I just purchased my first Buck Mark .22lr pistol this afternoon. I chose it over the Sig mosquito and infamously difficult to reassemble Ruger MKIII (so I've heard). Anyways, I decided to tear it down to clean it up, but ran into a problem when trying to remove the barrel. An allen wrench is needed to loosen the screw, but I've tried all different sizes (metric and standard) with no luck. A 3mm wrench seems to be the closest, but will not seat into the screw hole. Had anyone else had this problem?
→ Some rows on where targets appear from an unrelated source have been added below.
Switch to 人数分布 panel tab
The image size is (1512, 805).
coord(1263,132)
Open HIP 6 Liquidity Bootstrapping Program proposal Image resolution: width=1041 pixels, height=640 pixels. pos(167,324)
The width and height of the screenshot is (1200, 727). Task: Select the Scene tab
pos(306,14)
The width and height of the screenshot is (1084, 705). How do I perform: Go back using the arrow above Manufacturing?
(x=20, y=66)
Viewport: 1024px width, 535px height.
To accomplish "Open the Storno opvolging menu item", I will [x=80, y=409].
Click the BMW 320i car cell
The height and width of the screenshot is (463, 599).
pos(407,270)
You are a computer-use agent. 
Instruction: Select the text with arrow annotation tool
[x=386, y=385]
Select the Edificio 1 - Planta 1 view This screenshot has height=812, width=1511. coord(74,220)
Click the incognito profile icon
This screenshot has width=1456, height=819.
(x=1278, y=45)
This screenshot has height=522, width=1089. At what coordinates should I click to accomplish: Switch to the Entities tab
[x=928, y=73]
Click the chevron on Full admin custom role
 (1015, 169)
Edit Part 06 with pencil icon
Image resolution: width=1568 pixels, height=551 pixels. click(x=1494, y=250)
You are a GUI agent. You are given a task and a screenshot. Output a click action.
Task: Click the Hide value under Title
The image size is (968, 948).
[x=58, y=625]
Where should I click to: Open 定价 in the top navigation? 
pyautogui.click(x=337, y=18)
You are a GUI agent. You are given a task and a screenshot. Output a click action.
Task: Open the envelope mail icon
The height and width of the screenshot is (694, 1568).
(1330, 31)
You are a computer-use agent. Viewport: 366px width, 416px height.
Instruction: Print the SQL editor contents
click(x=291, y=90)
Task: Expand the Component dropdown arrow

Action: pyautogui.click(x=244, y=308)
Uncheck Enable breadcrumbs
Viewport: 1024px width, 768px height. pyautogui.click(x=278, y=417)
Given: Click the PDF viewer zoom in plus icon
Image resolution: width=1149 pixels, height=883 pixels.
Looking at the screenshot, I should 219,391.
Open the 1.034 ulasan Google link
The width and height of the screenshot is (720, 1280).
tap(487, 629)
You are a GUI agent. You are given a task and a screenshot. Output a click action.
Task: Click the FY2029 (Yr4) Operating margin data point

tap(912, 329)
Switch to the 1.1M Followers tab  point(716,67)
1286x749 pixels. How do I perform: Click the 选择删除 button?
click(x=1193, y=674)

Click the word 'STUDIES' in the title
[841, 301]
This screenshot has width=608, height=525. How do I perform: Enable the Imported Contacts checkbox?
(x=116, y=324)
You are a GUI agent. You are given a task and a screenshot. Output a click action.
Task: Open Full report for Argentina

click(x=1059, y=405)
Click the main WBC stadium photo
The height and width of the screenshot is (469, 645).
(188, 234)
Oh, and the grips are also a PITA to re-install.


----------



## Krab

Anyone?


----------



## DJ Niner

Hello,

Are you talking about the main barrel mounting screw at the front of the frame, below the barrel? On my Buckmark Camper (about ten years old), this is a normal slotted screw. To get the barrel off, you also have to remove at least one of the screws holding the rear sight assembly (I usually take them both off, along with the sight, before removing the barrel). They are hex head on my Buckmark, but I have a scope base and scope mounted right now, and can't get to these screws to check the size (sorry). I am pretty sure that my gun (when purchased new) came with the hex wrench needed to remove these screws; it was in the plastic bag with the instruction manual, jammed in the top of the gun's plastic storage case/box. Have you checked the box to see if you have one?

Hope this was a little helpful; sorry it couldn't be more so.


----------



## JeffWard

DON'T take the grips off... You'll have a handful of pieces...

The two hex screws on my BuckMark are standard sizes, but different... PITA. I have a rail on mine, that's a bitch...

I just shoot CLEAN ammo, and take it apart as little as possible.

LOL

Jeff


----------



## Krab

DJNiner: Yes, I'm talking about the mounting screw at the front of the barrel. Mine's slotted for a allen wrench, but none of mine have fit (I know my way around a toolbox and have plenty of them), so it's not really a matter of me not having the right tool. It's just that none of them fit properly, they are either too small to grab the walls of the screw or too big to even go in. I also checked inside the pistol case and only found the allen wrench used to remove the two screws for the rear sight.

JeffWard: What ammo do you use that shoots pretty clean? About the grips, yeah I found that out the hard way!


----------



## DJ Niner

Well, I suppose it's possible that Browning decided that they didn't WANT folks removing the barrel, and to prevent it, they went to a custom-sized hex mounting screw. That's really the only other thing I can think of, given what we know. I've heard Browning has pretty good customer service; maybe a call or email might net some more info?

Actually, I don't think you NEED to remove the barrel for a good cleaning-type disassembly; removing the rear sight allows for removal of the slide with a slight rearward-and-up motion (don't let the spring get away!). Because of the frame post at the rear, you still won't be able to use a cleaning rod to clean the barrel from that end, but you could use a crown protector and go in from the front, or just use a bore-snake from the chamber end.


----------